▶ **TEXT TO READ**
++++++++++
Here is the XML Mapping from the two examples i've mentioned

This is how I found the data in the XML structure for the 2 examples I mentioned earlier

Word file containing a table with data pasted as values

body, p, r  (to reveal column 't' which contains the values from the table)

Word file containing table with data pasted with 'keep source formatting'

body, tbl, tr, tc, p, r (to reveal column 't' with the values from the table)

Even with these caveats, this process is one that demonstrates some of the potential of Power Query when combined with some creative manipulation of source data.

Warning! This method will make the file unopenable in Word, I'd suggest making a copy of the file and working with the copy.

I must give a nod to Matt Allington who documented a similar process with PDF files https://exceleratorbi.com.au/import-tabular-data-pdf-using-power-query/ which possibly had some influence in Microsoft providing a PDF connector into Power Query in 2019. I would assume that the demand for a Word connector would be significant so I expect this article to have a limited lifespan.

The M code from these queries is at the bottom of this article.
++++++++++
▶ **GIVEN ENTRIES**
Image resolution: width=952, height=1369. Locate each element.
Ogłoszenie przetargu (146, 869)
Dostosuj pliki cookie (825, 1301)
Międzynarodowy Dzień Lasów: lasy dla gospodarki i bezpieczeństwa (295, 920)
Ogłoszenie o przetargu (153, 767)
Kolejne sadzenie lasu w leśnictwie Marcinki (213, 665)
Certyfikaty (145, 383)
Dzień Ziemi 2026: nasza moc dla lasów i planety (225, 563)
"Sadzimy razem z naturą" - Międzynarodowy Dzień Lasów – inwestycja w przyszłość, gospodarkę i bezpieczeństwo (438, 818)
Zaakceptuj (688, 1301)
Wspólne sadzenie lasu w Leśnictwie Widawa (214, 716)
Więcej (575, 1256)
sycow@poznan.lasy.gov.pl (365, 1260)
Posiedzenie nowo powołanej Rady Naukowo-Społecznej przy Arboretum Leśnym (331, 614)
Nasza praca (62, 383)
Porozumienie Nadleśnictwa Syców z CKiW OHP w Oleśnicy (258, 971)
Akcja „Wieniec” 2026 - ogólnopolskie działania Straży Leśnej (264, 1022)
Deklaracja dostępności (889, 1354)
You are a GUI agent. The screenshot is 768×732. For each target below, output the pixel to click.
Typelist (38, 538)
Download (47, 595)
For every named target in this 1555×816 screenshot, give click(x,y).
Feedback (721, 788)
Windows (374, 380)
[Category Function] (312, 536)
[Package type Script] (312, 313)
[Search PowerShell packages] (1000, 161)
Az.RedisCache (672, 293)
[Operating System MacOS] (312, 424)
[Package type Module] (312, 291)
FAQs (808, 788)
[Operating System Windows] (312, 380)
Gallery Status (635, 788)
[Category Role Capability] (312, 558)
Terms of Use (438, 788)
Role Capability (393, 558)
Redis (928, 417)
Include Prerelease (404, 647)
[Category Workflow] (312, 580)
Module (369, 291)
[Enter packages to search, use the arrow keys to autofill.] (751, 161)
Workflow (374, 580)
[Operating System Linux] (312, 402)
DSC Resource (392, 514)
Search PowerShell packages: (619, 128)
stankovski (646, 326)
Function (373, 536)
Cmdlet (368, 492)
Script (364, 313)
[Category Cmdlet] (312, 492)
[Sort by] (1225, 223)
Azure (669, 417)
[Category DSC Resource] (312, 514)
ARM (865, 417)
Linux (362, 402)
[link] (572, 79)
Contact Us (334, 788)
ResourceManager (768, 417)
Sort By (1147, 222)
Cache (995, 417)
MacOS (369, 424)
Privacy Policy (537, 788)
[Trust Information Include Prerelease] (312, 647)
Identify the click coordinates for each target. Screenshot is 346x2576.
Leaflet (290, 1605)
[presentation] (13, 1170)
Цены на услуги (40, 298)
++++++++++
▶ **TASKS TO COMPLETE**
1. Answer these from the Power Query article:
(a) Which path shows column 't' for a Word table pasted with 'keep source formatting'?
(b) What does the warning say this method does to the file?
(c) In what year did Microsoft provide a PDF connector into Power Query?
2. Return the part of the Power Query article starting at "Warning! This method" and ending at "of this article.".
3. Write the next part of the Power Query article, picking up right after its last sentence.

▶ **RESPONSE LIST**
1.
(a) body, tbl, tr, tc, p, r
(b) It makes the file unopenable in Word.
(c) 2019

2.
Warning! This method will make the file unopenable in Word, I'd suggest making a copy of the file and working with the copy.

I must give a nod to Matt Allington who documented a similar process with PDF files https://exceleratorbi.com.au/import-tabular-data-pdf-using-power-query/ which possibly had some influence in Microsoft providing a PDF connector into Power Query in 2019. I would assume that the demand for a Word connector would be significant so I expect this article to have a limited lifespan.

The M code from these queries is at the bottom of this article.

3.
The manual steps

  • In windows Explorer, change the file extension from .docx to .zip and then extract (unzip) the file to a new folder. This will create a folder with the following data within it
  • In the 'word' folder there will be additional items, if you look at it you'll notice the 'document.xml' file is larger than the other files. This is the file we're interested in

Connecting Power Query to the document.xml file

In Power Query, use the 'new source, more' option to display the available connectors

Select the XML option, navigate to the 'document.xml' file and select it. Then you'll be presented with the navigator window which can be used to load only portions of the file. See the comment earlier about the XML location in the file. In this example, the data in the Word file has been pasted as values so I'll need the following selection.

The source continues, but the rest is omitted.